--- Seçilen Metin ---

Toplumlar, bazı ölcülerle degerlendirilir, örnegin egitimin çıktısı nedir derseniz, bilgidir, bilimdir, bunların ürünü olan tekniktir, teknolojik ürünlerdir, bunlara neden olan yayın ve patent sayısıdır... Ne yazık ki, son 15-20 yıldır Suudi Arabistan, Malezya’daki üniversitelerin ürettiği bilgi sayısı, bizimkileri geçmiştir... Egitimi dini egitime dayandırılarak, bilimsel bilgi üretmeyecegimizi artık anlayalım yoksa... Ekonomik hatalar, siyasal hatalar yaşanıyor, bizi bunlardan kurtaracak olan egitilmiş insanları yetiştirecek, egitimin de ideolojkleştirilmesi gelecekte daha büyük sorunlara neden olabilir... Toplumu zinde, birlikte, ortak amaçlar cercevesince tutacak olan egitim ve kültürde de ciddi erezyonlar görülmekte, yaşanmaktadır... Bu durum sosyolojik olarak birlik ve barış için de yaşamımızı güçleştirmektedir, bunun nedi nedir, barış ve birlik için ne gerekir dersek?
Toplumsal barış nasıl saglanabilir, devlet adil yönetilerek bu yapılabilir... Bunun için kamuya işe alımlardında liyakate dayanılarak, her vatandaş grubundan alımlar yapılacak kadar adaletli davranılarak... Hiç bir vatandaş grubunun dışlandığı izlenimini ülke yönetiminde en alt kademeden en üst kademeye kadar sergilememelidirler... Hatta dışlandığını hisseden gruplara pozitif ayrımcılık bile yapılabilir... Sizce böyle bir adaletli ve adaletsiz davranış izlenimi var mı, her vatandaş gruplarından özellikle muhalif arkadaşlarınıza sorarak öğrenmenizi rica ediyorum... Sonra laiklik gibi dini tartışmaların, çatışmaların ilacı olmuş bir ilkenin de gerektiği gibi uygulanması geregini hatırlatarak... Son olarak...

--- Sağlanan Malzeme ---

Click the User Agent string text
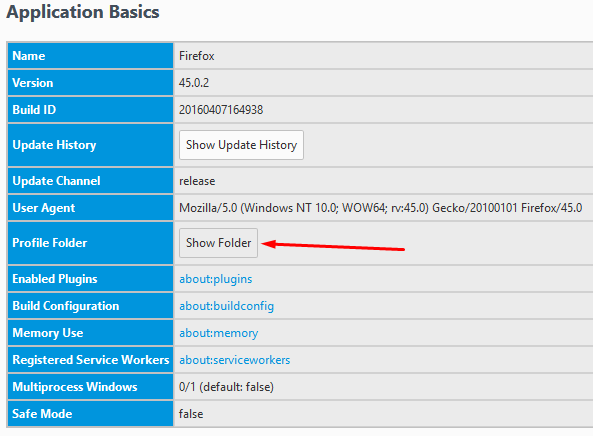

---
--- Sağlanan Malzeme ---

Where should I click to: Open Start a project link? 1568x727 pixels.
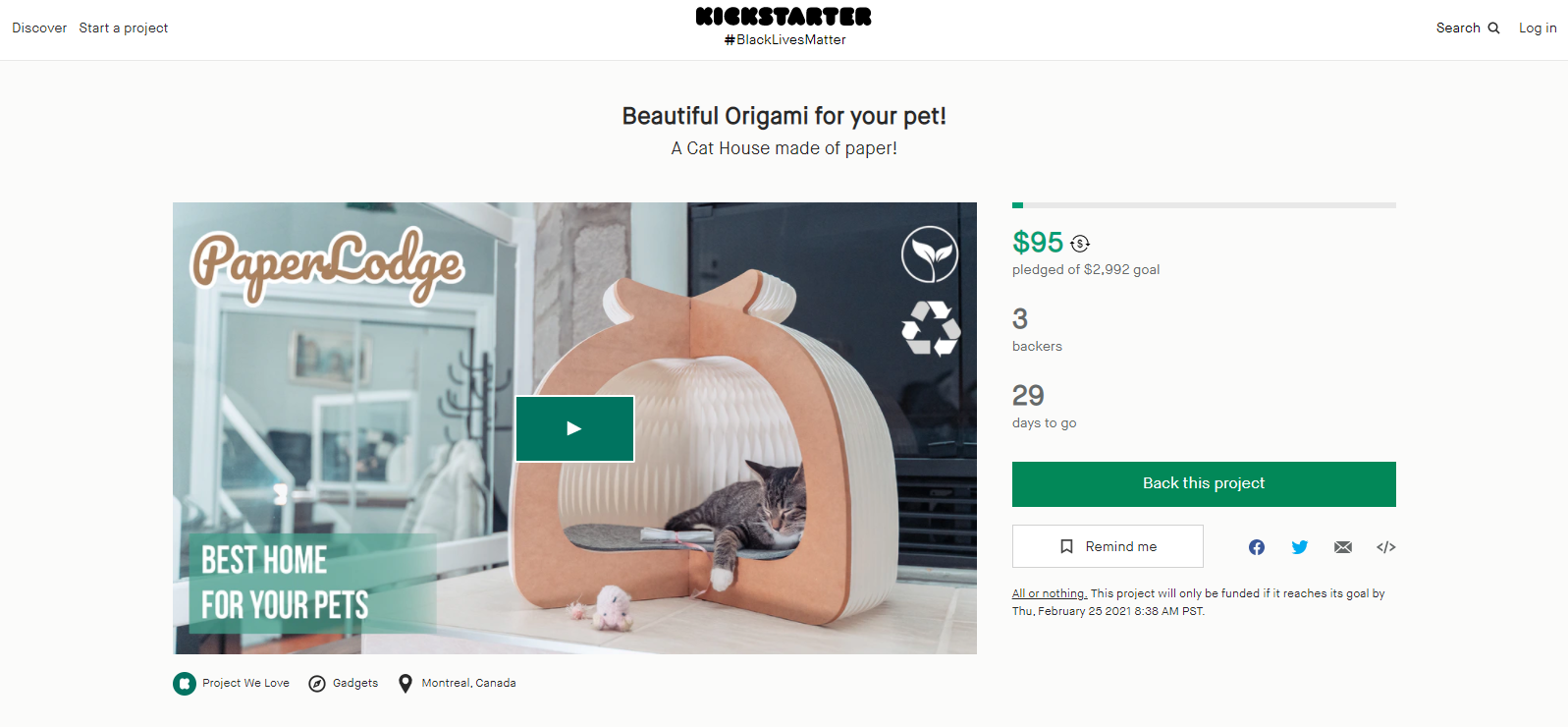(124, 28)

---
--- Sağlanan Malzeme ---

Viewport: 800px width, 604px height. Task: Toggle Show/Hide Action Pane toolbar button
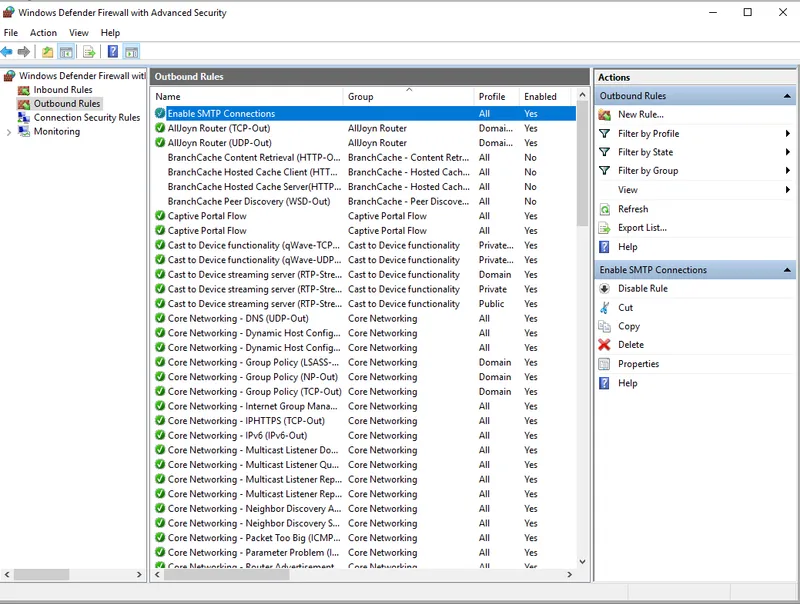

---

Eğitim ve toplumsal barış üzerine olan metinde "Toplumlar, bazı ölcülerle" ifadesini içeren sözcüklerle açılıp "ne gerekir dersek?" ile kapanan bölümü hiç değiştirmeden yazın. Kayıtların bu alıştırmada hiçbir rolü yoktur.

◆ **Alıştırma Çıktısı**
Toplumlar, bazı ölcülerle degerlendirilir, örnegin egitimin çıktısı nedir derseniz, bilgidir, bilimdir, bunların ürünü olan tekniktir, teknolojik ürünlerdir, bunlara neden olan yayın ve patent sayısıdır... Ne yazık ki, son 15-20 yıldır Suudi Arabistan, Malezya’daki üniversitelerin ürettiği bilgi sayısı, bizimkileri geçmiştir... Egitimi dini egitime dayandırılarak, bilimsel bilgi üretmeyecegimizi artık anlayalım yoksa... Ekonomik hatalar, siyasal hatalar yaşanıyor, bizi bunlardan kurtaracak olan egitilmiş insanları yetiştirecek, egitimin de ideolojkleştirilmesi gelecekte daha büyük sorunlara neden olabilir... Toplumu zinde, birlikte, ortak amaçlar cercevesince tutacak olan egitim ve kültürde de ciddi erezyonlar görülmekte, yaşanmaktadır... Bu durum sosyolojik olarak birlik ve barış için de yaşamımızı güçleştirmektedir, bunun nedi nedir, barış ve birlik için ne gerekir dersek?